With version 4.1.0 and later, Transformer submits ephemeral jobs to Databricks. An ephemeral job runs only once, and does not count towards the Databricks job limit.

However, the details for the ephemeral jobs are only available for 60 days, and are not available through the Databricks jobs menu. When necessary, access Databricks job details while they are available. Pipeline details remain available through Transformer as before.

For information about accessing job details, see Accessing Databricks Job Details.

Update ADLS Stages in HDInsight Pipelines

Starting with version 4.1.0, to use an ADLS Gen1 or Gen2 stage in a pipeline that runs on an Apache Spark for Azure HDInsight cluster, you must configure the stage to use the ADLS cluster-provided libraries stage library.

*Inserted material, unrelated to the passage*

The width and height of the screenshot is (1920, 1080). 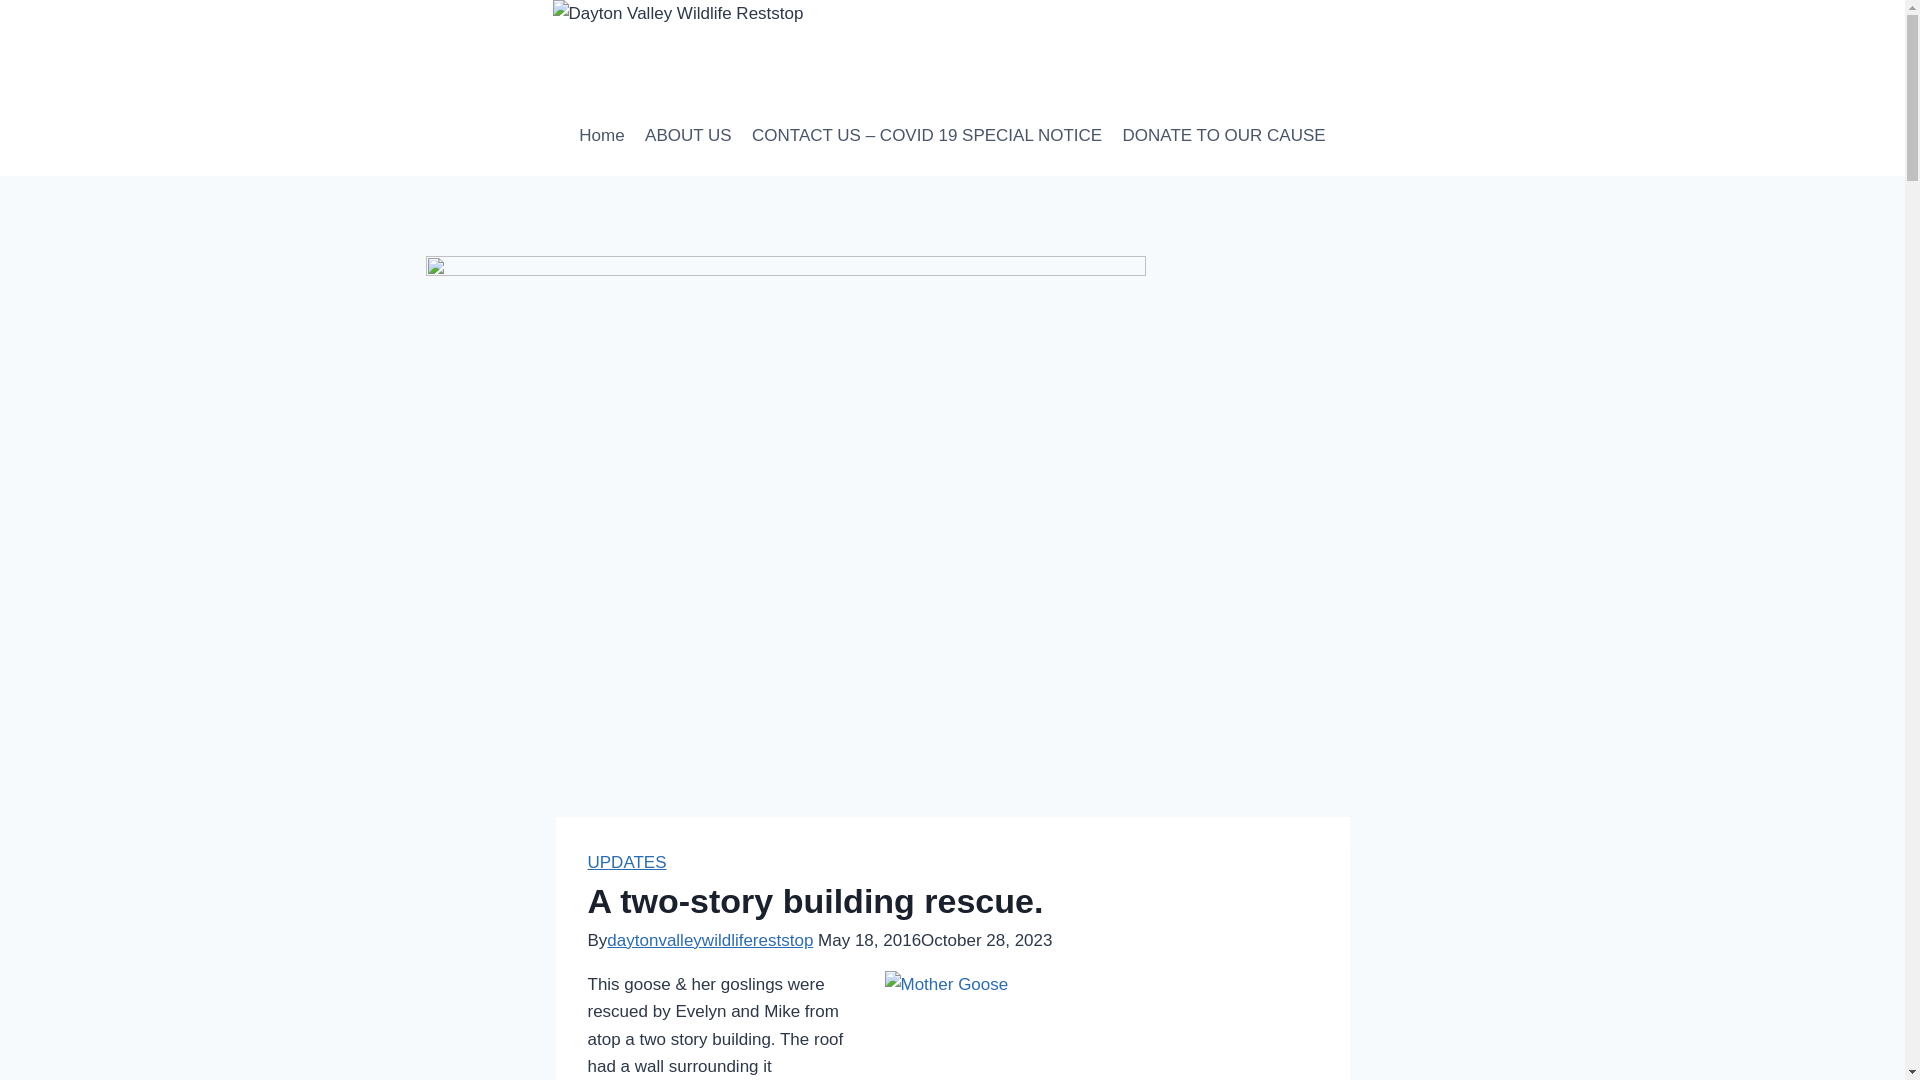 I want to click on UPDATES, so click(x=626, y=862).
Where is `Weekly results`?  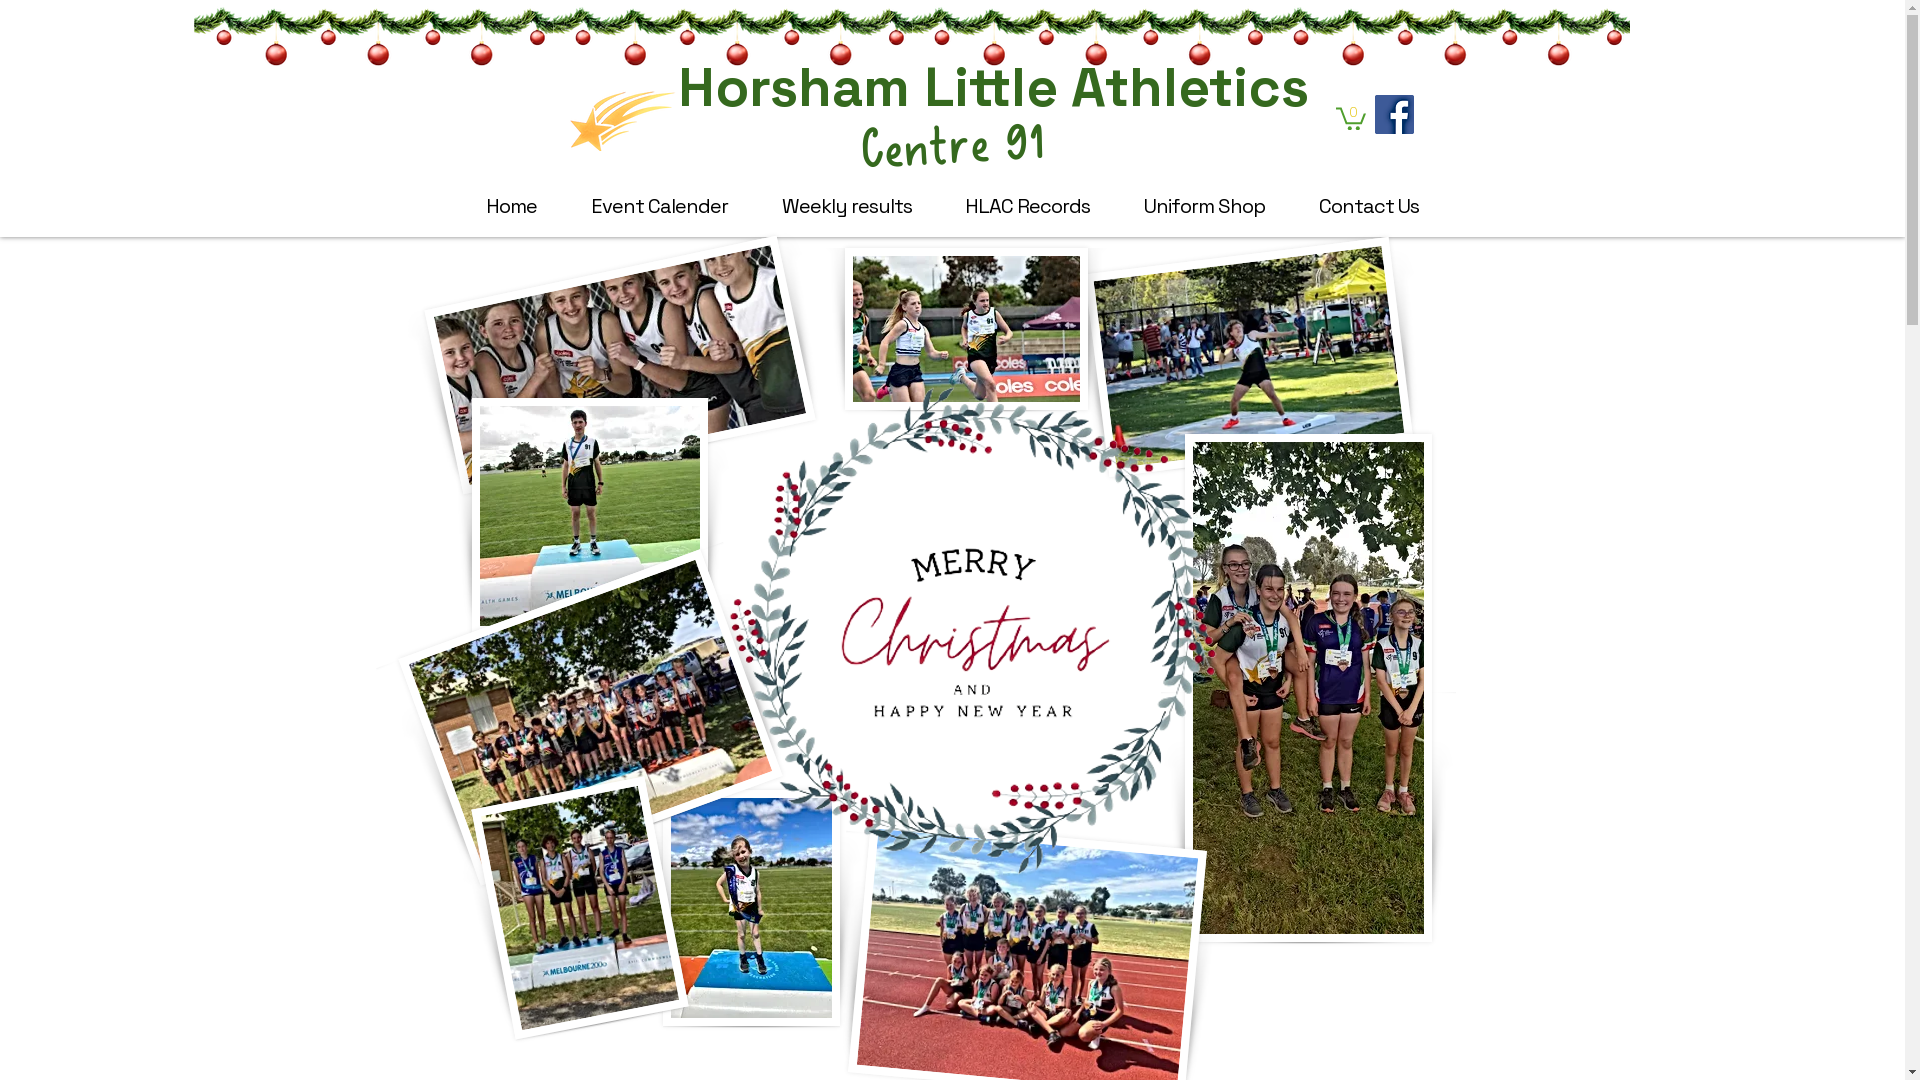
Weekly results is located at coordinates (847, 206).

Update ADLS stages in existing Azure HDInsight cluster pipelines to use the ADLS cluster-provided libraries stage library.

Update Keystore and Truststore Location

Starting with version 4.1.0, when you enable HTTPS for Transformer, you can store the keystore and truststore files in the Transformer resources directory, $TRANSFORMER_RESOURCES. You can then enter a path relative to that directory when you define the keystore and truststore location in the Transformer configuration properties.

In previous releases, you could store the keystore and truststore files in the Transformer configuration directory, $TRANSFORMER_CONF, and then define the location to the file using a path relative to that directory. You can continue to store the file in the configuration directory, but moving it to the resources directory when you upgrade is recommended.

Update Kubernetes Pipelines

Starting with version 4.0.0, Kubernetes clusters are no longer supported.

If you have pipelines that run on Kubernetes clusters, update them to run on a supported cluster type.

Update Drivers on Older Hadoop Clusters

When you run pipelines on older distributions of Hadoop clusters, the cluster can have an older JDBC driver on the classpath that takes precedence over the JDBC driver required for the pipeline. This can be a problem for PostgreSQL and SQL Server JDBC drivers.

When a pipeline encounters this issue, it generates a SQLFeatureNotSupportedException error, such as:

java.sql.SQLFeatureNotSupportedException: This operation is not supported.

To avoid this issue, update the PostgreSQL and SQL Server JDBC drivers on the cluster to the latest available versions.

Enable the Spark External Shuffle Service

Starting with version 3.14.0, Transformer requires Spark clusters to have the Spark external shuffle service enabled.

Most Spark clusters have the external shuffle service enabled by default. However, Hortonworks clusters do not.

After you upgrade to version Transformer 3.14.0 or later, ensure that all Hortonworks clusters have the Spark external shuffle service enabled. Other clusters may also require enabling the service.

For more information, see Spark Shuffle Service Requirement.

Update Spark SQL Expression Pipelines

Starting with version 3.14.0, the Spark NullType data type is no longer supported.

If upgraded pipelines include Spark SQL Expression processors that use or result in a null value, update those processors so they do not use the NullType data type:

If the expression might result in a null value, you can use the new Cast To property to select the data type to use.
If the expression logic uses null values, add a cast call to ensure that the null values are handled properly.